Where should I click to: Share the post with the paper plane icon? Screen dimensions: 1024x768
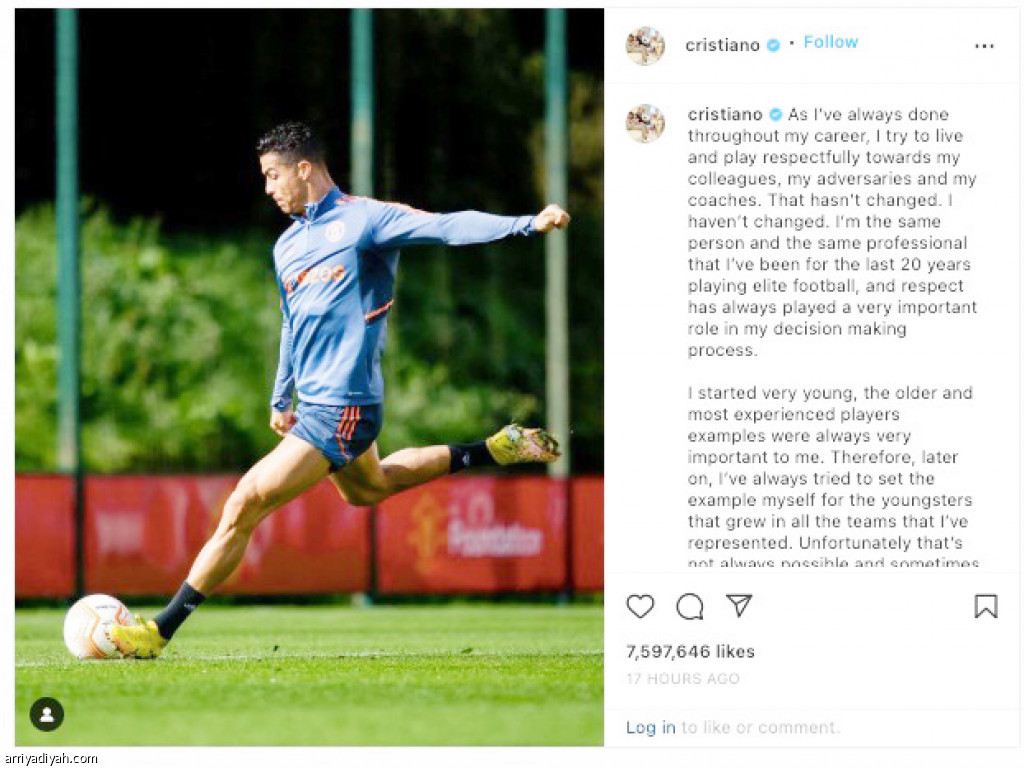coord(739,605)
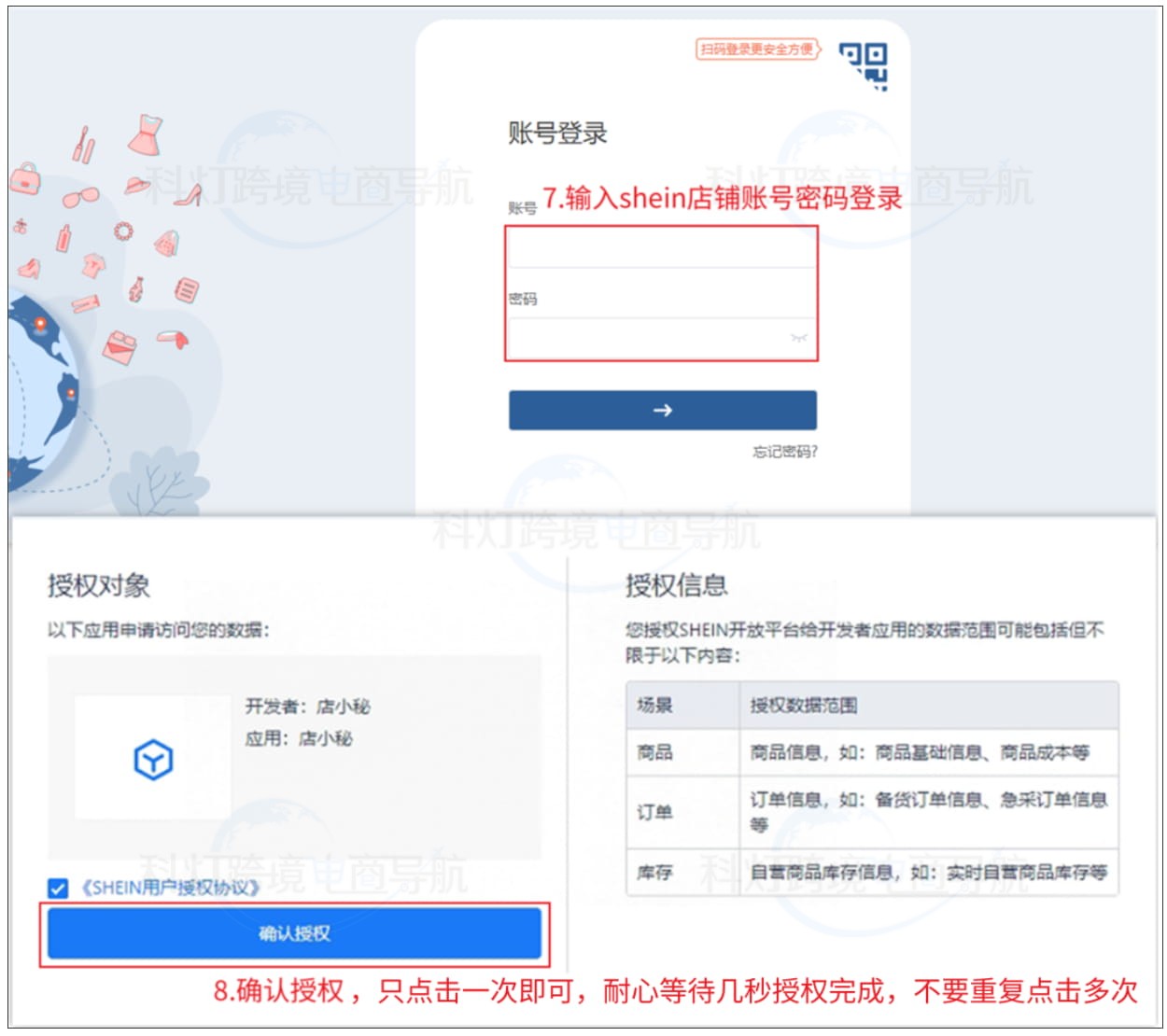The width and height of the screenshot is (1167, 1036).
Task: Click the blue arrow login button
Action: pyautogui.click(x=663, y=411)
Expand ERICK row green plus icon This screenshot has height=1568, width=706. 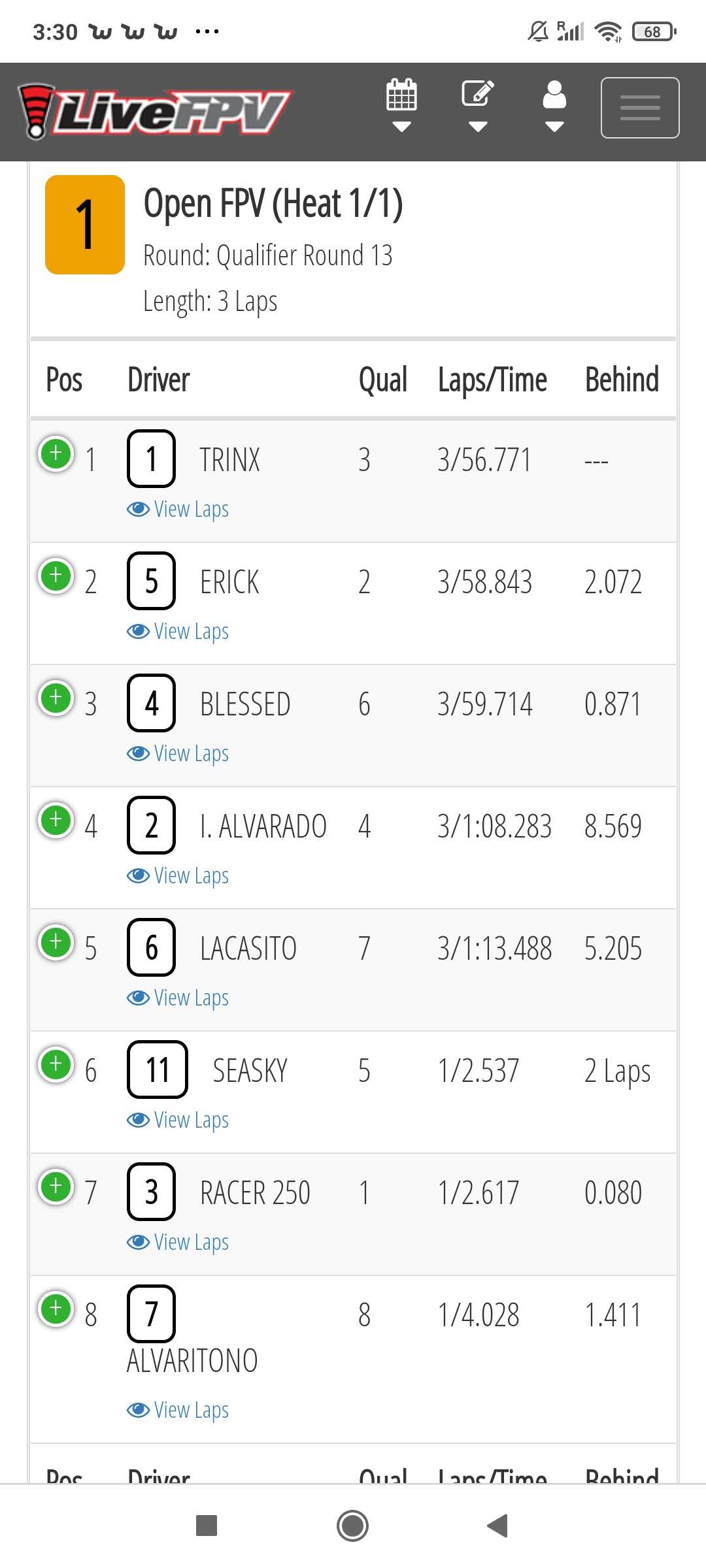click(x=56, y=575)
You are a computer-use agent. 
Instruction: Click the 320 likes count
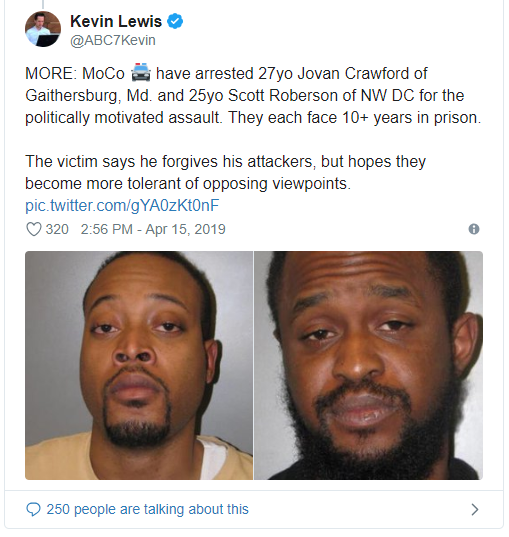(x=57, y=229)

□ □ □

▶ [What the task requires] In the data above, find the line containing "You are a computer-use agent.", then output it and every later line exactly, without the pictures.

▶ [Final answer]
You are a computer-use agent. 
Instruction: Click the 320 likes count
(x=57, y=229)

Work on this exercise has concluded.